Downtown Vancouver is famous for its gleaming towers of glass, concrete, and steel.
That's a relatively recent development, as anyone who's lived here a few decades can attest to. However, to anyone alive nowadays, the downtown core has always been a busy, vibrant city with paved streets, electric lights and filled with homes and businesses.
These photos are from a period just a bit before that. Founded in 1886, Vancouver only had about 26,000 residents by 1901. For the settlers who came from Europe and Asia, it was a distant land not nearly as developed as places in Eastern Canada, the US or other areas.
At the same time, what is now downtown wasn't the city's core at first, that was further east in Gastown. And for quite awhile New Westminster and Victoria were larger towns.
These photos from the 1880s to early 1900s show how fast Vancouver's downtown grew.
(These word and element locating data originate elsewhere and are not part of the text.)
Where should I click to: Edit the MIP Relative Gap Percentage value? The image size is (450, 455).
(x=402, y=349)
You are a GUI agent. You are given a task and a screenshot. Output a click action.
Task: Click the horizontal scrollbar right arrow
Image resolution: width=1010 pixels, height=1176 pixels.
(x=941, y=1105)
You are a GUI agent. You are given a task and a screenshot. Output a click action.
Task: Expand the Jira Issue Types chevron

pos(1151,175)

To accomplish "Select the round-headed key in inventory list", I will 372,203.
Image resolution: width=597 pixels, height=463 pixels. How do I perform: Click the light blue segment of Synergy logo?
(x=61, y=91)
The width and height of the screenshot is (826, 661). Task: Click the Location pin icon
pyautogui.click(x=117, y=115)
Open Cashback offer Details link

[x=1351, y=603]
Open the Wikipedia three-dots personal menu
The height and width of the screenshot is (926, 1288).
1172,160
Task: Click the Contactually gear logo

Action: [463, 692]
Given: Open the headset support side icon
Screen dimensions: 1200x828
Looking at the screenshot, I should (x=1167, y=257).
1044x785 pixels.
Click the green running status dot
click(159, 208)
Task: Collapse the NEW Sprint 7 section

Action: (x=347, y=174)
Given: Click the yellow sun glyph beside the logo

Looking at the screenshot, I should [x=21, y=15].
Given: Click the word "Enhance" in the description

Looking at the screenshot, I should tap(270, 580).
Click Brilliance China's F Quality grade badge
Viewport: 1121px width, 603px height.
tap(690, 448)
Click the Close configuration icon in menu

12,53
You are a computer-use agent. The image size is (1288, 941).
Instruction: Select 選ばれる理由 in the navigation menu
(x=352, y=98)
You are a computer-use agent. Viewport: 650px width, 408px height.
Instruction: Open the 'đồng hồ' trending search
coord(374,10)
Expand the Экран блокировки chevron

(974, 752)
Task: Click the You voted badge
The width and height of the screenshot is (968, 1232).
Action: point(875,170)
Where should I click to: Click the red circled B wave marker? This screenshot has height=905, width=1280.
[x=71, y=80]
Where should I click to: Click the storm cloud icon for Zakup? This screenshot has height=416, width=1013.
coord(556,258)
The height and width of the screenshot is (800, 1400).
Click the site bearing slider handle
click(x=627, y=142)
In about less than 20 years the land that is now the intersection of West Georgia and Granville Street went from a nearly unusable area where a towering forest had stood (it was cut down when the mills were built pre-Vancouver) to a bustling area with a popular park, an opera house, a huge hotel (for the time) and big businesses like the Hudson's Bay.
That same intersection is now home to an underground SkyTrain station, a subterranean mall, a couple of towers (albeit not the tallest in the city), and well, still Hudson's Bay. They really seem to like that corner (though that's not the original structure, it was built in 1913).